◆ **Instruction**:
Which lines in the rows below contain the string "cell"? Pick out each of them and copy it in full.

◆ **Data for this task**:
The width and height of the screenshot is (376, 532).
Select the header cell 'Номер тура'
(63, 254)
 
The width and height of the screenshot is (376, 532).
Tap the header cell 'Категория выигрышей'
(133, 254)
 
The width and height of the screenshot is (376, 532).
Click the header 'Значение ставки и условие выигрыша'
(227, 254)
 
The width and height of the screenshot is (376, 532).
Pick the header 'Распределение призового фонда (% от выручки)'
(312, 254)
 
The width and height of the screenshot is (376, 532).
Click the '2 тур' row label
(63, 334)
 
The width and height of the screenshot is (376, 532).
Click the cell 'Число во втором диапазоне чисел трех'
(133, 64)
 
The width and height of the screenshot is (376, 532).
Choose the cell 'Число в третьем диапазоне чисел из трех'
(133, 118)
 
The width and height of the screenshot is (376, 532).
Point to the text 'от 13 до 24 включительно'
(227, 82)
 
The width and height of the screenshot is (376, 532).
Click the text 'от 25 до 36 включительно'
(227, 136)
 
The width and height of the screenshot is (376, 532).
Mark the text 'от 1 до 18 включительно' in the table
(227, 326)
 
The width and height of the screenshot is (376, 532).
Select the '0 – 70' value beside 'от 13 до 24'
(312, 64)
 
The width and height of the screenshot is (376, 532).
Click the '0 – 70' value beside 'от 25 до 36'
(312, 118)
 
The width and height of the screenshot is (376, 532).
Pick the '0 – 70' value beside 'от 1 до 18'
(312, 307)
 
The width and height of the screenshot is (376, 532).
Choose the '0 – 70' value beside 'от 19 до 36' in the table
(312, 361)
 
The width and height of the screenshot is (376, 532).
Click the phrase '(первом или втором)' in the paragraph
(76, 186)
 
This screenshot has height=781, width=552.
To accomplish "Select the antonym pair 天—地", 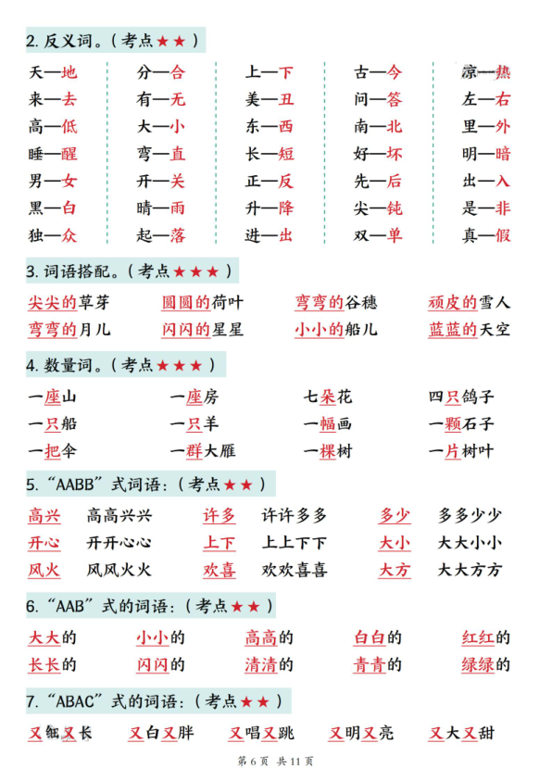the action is (x=53, y=72).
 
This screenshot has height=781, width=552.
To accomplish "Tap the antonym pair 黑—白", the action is (x=53, y=208).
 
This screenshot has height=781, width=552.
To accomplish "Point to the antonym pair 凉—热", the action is (x=486, y=72).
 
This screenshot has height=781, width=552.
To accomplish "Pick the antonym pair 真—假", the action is (x=486, y=235).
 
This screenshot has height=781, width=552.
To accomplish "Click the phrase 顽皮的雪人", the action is (x=469, y=302).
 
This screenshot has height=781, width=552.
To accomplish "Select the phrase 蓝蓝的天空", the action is (x=469, y=329).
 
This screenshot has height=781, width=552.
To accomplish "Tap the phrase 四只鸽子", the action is (x=461, y=397).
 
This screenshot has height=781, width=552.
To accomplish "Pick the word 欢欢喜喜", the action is (x=294, y=570).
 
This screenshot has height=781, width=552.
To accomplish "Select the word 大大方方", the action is (x=470, y=570).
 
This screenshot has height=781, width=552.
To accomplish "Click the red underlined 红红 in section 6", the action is (x=478, y=637).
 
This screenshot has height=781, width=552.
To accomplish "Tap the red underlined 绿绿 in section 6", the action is (x=478, y=664).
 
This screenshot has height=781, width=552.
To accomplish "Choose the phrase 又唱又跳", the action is (x=261, y=733).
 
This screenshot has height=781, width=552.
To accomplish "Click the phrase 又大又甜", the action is (x=461, y=733).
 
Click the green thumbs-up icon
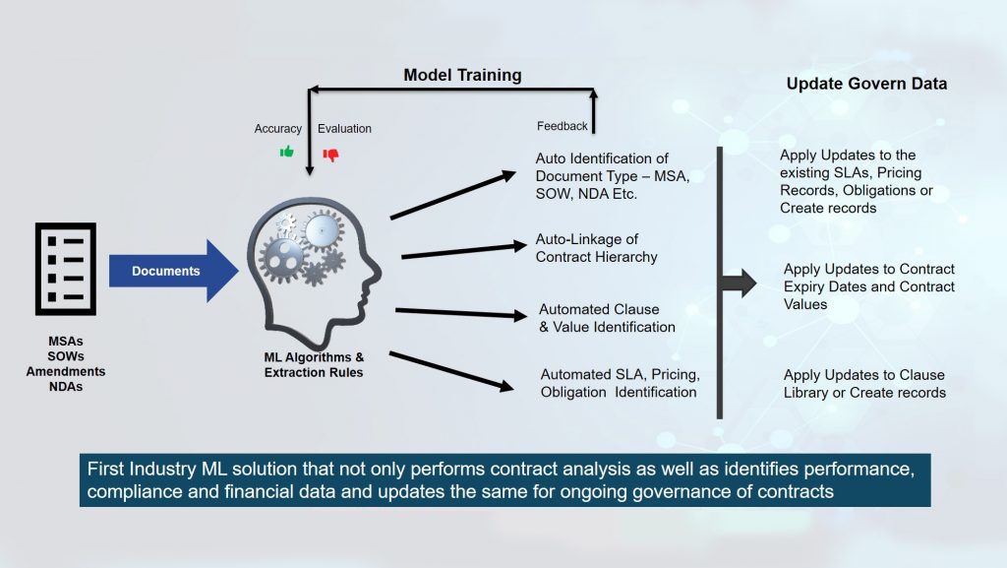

◆ **The completed task**:
Select the header cell 'Номер тура'
Tap the header cell 'Категория выигрышей'
Click the cell 'Число во втором диапазоне чисел трех'
Choose the cell 'Число в третьем диапазоне чисел из трех'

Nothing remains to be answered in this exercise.